● Exercise description:
Extract from the entries below, exactly as given, only the lines from the line containing "You are a computer-use agent. 1007x615" to the line containing "Expand the more", both lines included.

● Data supplied:
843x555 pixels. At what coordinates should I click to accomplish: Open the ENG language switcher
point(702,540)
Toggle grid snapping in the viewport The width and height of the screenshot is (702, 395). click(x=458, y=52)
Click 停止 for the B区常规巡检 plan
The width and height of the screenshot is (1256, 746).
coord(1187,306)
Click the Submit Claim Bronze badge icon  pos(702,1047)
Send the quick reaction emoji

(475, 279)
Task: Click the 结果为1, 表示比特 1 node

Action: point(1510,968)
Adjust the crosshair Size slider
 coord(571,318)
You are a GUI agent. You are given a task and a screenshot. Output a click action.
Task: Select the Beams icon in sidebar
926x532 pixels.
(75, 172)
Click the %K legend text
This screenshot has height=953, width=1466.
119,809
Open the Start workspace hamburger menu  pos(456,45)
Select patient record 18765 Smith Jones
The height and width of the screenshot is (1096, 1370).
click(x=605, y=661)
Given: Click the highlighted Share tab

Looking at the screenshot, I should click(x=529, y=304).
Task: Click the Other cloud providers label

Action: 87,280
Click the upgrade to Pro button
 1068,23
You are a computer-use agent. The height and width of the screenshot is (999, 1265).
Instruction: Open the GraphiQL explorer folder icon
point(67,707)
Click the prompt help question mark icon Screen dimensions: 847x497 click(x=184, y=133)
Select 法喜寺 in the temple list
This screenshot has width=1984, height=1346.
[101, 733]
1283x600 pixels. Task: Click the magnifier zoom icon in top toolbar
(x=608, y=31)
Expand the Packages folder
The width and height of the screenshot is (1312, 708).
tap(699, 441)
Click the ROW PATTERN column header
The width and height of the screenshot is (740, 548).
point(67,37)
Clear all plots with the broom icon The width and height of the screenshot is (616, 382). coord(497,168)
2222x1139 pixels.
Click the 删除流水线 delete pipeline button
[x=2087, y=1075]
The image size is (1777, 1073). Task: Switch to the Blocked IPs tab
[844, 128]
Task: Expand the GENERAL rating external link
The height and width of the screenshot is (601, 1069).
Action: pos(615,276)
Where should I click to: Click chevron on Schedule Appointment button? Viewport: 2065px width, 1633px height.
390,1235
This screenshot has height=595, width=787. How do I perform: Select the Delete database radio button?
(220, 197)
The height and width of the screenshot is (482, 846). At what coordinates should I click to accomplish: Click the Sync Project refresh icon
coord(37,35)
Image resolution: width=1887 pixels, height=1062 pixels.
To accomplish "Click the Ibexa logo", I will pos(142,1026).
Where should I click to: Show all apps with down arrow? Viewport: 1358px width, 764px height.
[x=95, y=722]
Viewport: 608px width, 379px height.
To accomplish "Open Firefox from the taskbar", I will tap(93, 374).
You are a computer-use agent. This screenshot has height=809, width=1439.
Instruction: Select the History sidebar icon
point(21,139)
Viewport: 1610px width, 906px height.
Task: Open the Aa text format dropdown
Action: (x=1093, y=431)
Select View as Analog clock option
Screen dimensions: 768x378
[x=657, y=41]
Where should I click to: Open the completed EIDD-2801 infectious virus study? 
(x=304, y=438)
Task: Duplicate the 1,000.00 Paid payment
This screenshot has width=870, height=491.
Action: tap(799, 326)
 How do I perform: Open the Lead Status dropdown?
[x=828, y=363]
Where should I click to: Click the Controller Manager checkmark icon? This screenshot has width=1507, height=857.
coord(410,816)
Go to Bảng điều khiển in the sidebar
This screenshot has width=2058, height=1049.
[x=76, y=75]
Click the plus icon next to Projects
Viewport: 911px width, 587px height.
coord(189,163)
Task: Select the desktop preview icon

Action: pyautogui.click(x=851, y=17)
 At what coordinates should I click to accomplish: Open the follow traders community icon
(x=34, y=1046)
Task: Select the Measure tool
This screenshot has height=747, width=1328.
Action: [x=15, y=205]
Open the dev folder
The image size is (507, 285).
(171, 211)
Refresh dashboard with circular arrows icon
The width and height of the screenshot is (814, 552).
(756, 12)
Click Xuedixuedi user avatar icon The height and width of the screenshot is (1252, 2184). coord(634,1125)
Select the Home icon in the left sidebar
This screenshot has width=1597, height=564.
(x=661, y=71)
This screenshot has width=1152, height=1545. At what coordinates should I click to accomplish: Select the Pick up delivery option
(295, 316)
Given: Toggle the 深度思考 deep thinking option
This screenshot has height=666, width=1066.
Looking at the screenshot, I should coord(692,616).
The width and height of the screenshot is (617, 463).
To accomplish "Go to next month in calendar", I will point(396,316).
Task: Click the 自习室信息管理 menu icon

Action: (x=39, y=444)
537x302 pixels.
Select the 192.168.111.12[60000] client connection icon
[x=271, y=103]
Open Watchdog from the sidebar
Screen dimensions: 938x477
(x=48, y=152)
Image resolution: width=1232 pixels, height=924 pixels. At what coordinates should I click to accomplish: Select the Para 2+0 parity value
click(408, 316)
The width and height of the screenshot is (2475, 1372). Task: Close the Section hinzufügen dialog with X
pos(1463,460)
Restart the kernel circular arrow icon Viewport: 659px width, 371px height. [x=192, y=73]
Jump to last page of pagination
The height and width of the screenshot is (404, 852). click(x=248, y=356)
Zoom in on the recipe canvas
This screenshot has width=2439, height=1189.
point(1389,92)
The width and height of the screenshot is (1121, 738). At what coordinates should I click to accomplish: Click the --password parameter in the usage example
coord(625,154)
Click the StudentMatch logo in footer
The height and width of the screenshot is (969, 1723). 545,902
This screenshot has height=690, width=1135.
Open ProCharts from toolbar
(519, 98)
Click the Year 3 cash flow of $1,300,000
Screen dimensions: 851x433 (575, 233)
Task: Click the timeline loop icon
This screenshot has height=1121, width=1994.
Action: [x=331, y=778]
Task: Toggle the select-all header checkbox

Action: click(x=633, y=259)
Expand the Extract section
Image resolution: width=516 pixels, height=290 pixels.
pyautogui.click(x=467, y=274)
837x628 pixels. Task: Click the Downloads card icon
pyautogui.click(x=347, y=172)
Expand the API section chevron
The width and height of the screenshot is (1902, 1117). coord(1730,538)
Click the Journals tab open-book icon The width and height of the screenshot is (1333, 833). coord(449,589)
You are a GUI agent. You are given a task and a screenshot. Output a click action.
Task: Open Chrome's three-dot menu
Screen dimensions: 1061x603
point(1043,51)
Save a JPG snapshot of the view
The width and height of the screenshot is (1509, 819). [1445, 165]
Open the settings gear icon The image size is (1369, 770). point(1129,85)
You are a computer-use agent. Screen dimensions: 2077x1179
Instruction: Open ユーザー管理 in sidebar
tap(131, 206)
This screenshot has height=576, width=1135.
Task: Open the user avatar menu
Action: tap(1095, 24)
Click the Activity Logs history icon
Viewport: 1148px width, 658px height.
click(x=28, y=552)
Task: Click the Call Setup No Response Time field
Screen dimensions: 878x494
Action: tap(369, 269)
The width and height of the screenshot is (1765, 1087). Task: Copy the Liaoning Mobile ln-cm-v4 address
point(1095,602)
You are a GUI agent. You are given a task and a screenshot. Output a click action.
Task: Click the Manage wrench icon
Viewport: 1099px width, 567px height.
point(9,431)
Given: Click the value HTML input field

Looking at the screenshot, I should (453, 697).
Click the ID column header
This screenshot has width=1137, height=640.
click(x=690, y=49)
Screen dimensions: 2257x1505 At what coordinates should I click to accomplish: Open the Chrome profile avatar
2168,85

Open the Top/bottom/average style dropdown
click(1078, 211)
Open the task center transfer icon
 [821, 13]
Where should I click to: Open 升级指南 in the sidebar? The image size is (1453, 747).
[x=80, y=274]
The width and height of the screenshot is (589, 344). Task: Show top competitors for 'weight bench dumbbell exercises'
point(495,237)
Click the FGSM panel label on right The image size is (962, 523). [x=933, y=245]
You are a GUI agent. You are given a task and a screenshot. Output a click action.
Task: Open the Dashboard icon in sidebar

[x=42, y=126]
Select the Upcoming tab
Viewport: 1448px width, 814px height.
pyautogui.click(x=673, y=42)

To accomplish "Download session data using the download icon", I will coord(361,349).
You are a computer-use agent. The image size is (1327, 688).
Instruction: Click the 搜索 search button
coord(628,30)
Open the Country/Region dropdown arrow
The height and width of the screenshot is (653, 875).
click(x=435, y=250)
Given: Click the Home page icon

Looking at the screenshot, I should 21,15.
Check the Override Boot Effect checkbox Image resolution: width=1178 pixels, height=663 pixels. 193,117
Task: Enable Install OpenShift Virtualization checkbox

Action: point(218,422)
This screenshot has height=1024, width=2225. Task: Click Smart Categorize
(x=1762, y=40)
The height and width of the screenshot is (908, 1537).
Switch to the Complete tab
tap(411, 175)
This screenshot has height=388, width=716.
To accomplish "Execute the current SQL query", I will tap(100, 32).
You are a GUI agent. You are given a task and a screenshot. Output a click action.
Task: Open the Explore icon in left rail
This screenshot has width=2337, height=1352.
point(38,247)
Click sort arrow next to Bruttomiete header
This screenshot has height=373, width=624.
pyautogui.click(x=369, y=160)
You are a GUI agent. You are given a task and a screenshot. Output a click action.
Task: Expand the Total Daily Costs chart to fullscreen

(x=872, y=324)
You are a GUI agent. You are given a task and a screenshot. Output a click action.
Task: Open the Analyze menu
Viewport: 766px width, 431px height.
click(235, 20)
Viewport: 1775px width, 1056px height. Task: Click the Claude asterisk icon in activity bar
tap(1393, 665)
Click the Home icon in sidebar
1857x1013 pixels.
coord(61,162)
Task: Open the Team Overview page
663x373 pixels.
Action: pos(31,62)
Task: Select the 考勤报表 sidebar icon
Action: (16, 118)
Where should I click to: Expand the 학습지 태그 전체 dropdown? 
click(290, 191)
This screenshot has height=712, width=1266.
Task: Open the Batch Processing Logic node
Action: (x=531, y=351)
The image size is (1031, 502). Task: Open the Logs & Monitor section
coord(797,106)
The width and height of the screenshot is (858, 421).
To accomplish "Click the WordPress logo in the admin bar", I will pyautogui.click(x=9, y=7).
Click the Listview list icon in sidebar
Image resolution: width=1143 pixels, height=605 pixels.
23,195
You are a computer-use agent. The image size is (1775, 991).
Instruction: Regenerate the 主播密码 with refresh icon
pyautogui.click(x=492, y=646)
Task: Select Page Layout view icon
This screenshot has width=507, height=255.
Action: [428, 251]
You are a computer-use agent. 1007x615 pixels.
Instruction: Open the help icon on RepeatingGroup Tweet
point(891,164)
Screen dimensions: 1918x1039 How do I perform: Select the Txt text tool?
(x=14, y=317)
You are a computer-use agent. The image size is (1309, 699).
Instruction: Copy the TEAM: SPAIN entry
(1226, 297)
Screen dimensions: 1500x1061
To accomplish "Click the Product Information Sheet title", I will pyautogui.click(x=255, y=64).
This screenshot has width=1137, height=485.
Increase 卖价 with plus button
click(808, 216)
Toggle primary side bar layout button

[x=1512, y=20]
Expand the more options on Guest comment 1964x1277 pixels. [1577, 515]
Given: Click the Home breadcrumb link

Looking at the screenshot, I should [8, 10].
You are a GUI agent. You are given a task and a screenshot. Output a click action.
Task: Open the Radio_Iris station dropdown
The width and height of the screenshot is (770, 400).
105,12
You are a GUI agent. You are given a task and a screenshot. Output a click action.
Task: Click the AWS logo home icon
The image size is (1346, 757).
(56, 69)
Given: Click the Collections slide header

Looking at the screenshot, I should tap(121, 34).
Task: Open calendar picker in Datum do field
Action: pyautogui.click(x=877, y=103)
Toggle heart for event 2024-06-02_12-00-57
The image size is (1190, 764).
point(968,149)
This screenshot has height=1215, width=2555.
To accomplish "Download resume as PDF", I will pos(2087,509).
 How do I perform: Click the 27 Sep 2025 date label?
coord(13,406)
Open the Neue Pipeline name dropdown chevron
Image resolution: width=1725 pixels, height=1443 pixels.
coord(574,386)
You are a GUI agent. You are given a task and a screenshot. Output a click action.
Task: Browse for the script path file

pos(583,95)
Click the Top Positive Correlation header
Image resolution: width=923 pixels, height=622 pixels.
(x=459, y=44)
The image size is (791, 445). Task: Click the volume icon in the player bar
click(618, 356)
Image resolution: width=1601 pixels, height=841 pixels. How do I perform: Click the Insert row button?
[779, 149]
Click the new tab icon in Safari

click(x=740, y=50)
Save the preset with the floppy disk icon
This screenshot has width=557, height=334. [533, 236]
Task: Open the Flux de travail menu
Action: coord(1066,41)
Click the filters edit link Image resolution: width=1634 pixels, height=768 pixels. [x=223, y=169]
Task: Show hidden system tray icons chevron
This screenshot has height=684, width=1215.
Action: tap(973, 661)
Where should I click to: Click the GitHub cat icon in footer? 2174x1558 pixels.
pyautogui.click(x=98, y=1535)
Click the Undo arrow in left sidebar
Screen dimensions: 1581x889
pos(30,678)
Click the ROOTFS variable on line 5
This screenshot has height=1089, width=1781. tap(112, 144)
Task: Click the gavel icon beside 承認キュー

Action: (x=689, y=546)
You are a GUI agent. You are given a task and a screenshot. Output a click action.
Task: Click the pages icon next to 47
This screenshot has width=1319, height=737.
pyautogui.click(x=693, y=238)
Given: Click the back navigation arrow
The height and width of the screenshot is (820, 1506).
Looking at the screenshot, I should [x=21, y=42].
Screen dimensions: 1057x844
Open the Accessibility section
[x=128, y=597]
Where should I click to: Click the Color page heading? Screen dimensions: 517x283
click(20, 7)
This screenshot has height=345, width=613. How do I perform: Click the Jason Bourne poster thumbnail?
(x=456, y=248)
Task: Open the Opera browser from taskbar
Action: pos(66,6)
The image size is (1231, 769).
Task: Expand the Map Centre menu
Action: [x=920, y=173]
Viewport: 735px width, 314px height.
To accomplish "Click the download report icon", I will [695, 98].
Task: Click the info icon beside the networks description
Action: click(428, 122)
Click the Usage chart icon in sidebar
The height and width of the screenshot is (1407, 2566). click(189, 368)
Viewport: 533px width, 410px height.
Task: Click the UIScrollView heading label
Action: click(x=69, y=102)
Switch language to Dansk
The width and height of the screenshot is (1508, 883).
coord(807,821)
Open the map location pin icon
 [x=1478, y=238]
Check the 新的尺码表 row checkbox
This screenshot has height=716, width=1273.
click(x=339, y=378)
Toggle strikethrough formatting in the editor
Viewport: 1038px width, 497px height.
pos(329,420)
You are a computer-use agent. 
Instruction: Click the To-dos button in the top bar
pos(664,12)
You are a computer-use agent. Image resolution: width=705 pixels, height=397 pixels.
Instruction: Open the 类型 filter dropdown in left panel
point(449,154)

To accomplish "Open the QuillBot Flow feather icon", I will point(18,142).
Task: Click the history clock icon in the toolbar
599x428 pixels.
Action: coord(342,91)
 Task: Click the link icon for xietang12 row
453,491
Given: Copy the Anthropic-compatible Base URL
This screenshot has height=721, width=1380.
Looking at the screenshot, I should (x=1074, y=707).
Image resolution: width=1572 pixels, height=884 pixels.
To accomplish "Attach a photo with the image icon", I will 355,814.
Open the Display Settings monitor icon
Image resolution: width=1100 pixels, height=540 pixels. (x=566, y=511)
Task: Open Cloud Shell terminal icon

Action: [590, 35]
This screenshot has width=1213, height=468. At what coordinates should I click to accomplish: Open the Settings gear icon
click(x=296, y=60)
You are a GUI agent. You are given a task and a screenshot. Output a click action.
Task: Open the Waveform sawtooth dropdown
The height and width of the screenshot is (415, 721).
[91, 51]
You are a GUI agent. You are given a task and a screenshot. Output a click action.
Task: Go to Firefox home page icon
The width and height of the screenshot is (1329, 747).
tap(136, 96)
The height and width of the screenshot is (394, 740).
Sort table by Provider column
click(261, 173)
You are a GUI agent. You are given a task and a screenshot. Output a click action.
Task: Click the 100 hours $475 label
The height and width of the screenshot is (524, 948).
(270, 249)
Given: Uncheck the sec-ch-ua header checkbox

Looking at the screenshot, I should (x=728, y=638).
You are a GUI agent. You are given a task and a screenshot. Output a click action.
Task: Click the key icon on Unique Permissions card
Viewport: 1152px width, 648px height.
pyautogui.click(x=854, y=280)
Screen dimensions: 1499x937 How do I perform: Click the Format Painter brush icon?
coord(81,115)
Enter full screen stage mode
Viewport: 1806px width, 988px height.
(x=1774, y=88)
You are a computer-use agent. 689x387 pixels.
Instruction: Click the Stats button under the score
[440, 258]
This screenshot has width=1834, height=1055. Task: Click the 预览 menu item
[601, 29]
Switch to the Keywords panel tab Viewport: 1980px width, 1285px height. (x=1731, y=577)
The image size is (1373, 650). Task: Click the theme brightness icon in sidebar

● Solution to this task:
You are a computer-use agent. 1007x615 pixels.
Instruction: Open the help icon on RepeatingGroup Tweet
point(891,164)
Screen dimensions: 1918x1039 How do I perform: Select the Txt text tool?
(x=14, y=317)
You are a computer-use agent. The image size is (1309, 699).
Instruction: Copy the TEAM: SPAIN entry
(1226, 297)
Screen dimensions: 1500x1061
To accomplish "Click the Product Information Sheet title", I will pyautogui.click(x=255, y=64).
This screenshot has width=1137, height=485.
Increase 卖价 with plus button
click(808, 216)
Toggle primary side bar layout button

[x=1512, y=20]
Expand the more options on Guest comment 1964x1277 pixels. [1577, 515]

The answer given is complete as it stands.